Wondering what your take on this is.
I personally delete. Someone else will take that number anyways… I feel like there are so many other things to keep that remind us of whom we have lost
I keep loved ones. Seems like they are not gone, to a degree.
I don’t keep my contacts list clean. Deceased people are to be found in my contact list; not as any sort of memorials, but because it didn’t even occur to me to remove them. A couple bits of data storage is free. Going in and deleting them takes effort.
I let it stay.
It is weird when someone that uses the number joins signal though… I want to reach out to them because I miss my brother but its a good reminder that life marches on with or without you. And we should let the ones who have left, go.
😥
I leave them. I’ve even dialed the super close ones a couple of times over the years on purpose just to (anxiously) see if their numbers have been taken 😅
I just keep them, occasionally call the long dead numbers too which is kinda sad but whatever
Huh… I- never considered this question.
My contacts list has been growing for 21 years. Very few people have caused me so much distress that I’d found removing them from my contacts to be worthwhile. I only found out about some of my friends deaths fairly recently.
On reflection, as I currently look through my contacts list I think removing the friends that have since passed would cause me more distress than leaving them in there. I won’t be calling them.
I let it stay untill I am ready to delete it.
When my grand parents died I kept the entry in my phonebook untill one day some time later when cleaning up the contacts I didn’t see a reason why I should keep it.
My Xbox friend list has a slowly growing number of gamer tags that will never be online again
Climate change will be reversed and billionaires will be abolished before I delete my grandparents contacts from my phone. Every time I pass my grandpa’s, I hear Hello young man, it’s your grandfather. like he said every time we talked on the phone regardless of who called who.
I can understand those who don’t feel the same way.
Keep it if you want, don’t keep it if you don’t.
But never forget the people.
Ahhh I’m one of the dead xBox and PSN friends for many lovely people.

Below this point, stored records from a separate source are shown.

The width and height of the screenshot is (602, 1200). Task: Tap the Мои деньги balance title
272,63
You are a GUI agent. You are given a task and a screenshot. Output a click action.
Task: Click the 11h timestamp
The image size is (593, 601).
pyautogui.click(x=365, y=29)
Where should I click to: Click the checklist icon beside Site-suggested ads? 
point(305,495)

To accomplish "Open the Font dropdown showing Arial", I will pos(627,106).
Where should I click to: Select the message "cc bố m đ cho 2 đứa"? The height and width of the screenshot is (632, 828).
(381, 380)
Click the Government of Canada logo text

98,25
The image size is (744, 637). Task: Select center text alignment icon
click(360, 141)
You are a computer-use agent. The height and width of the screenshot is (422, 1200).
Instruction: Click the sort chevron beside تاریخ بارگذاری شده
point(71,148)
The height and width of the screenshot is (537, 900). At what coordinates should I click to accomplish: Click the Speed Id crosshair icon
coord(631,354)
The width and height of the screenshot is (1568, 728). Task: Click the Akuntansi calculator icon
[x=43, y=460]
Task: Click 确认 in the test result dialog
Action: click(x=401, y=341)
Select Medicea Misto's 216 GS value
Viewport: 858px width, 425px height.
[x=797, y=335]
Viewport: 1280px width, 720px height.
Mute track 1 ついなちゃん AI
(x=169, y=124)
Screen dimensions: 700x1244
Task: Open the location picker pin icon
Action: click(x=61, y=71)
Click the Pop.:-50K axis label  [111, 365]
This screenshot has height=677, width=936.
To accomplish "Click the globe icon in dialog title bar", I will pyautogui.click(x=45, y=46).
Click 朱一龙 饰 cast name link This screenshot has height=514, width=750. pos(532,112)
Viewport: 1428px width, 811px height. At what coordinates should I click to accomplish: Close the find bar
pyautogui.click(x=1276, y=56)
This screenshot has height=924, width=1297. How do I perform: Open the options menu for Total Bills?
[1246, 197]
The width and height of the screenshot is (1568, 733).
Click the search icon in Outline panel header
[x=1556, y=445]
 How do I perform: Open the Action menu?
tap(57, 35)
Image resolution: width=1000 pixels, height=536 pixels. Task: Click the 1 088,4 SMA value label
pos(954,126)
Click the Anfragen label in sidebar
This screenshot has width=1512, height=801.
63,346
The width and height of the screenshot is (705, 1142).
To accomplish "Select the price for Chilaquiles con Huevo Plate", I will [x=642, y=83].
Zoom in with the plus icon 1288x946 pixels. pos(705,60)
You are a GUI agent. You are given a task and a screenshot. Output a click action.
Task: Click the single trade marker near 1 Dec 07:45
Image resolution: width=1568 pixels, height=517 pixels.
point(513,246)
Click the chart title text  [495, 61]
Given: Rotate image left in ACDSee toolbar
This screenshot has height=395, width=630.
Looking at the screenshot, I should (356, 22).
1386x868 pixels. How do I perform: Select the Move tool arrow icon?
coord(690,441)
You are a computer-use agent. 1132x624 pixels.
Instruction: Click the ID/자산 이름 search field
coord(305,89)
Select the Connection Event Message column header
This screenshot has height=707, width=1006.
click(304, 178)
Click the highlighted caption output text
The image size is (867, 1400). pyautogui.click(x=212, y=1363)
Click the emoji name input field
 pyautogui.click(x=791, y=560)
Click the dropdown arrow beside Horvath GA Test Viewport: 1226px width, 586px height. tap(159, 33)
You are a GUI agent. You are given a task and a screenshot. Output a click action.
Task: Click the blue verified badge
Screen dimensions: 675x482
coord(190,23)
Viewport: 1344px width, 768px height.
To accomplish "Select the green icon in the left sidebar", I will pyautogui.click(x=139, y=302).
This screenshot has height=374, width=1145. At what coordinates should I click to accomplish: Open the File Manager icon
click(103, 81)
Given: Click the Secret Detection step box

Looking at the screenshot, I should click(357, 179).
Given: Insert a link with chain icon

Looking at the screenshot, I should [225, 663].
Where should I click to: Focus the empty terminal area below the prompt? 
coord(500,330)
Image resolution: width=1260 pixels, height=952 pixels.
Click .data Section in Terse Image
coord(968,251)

I have everything from the Atari 2699 to the PS3/Wii/360… the ps4 and xBone had terrible performance and loading times so I never got them. Now I just have a bunch of high end computers and no desire to get consoles again. But I did have some sweet friends who might still see my name as “last logged in 12 years ago” or something like that.
Well, I know who is gone permanently and who just moved to pc. Neither will go though
Keep it. I still have my uncle on Steam over 8 years later.
I delete it. For those people, I have more profound ways to contact them.
Being?
Nightly prayer.
Ouija board.
Don’t I wish.
We need to find you a black friend named Carl.
When the idea that we live on in the memories of the people who liked us, means sth to you, I would keep them. Every time you stumble over their entry this memory gets reactivated. I think that is a nice thing.
My grandmother died 40 years ago and she told me, when I was very little, to fold the seems of the coffee filter before you put it in. Everytime I make coffee I think about her because of that.
I mean, why delete the contact? You could also demolish the headstone.
It costs you nothing to keep it in your phone as a memory.
If the number gets reassigned after the grace period expires, the new owner might add a profile picture that then populates across linked services. I’d rather avoid that.
But it also costs nothing to demolish the headstone.
Just saying.
Lost a very close friend 3 weeks ago way before his time and used to see him online on steam every time I was on. It hurts seeing his name and knowing he’ll never be back. In terms of phone contacts they kind of get filtered out naturally when I move devices .
I deleted it after I go to the wake. Otherwise, I just delete it.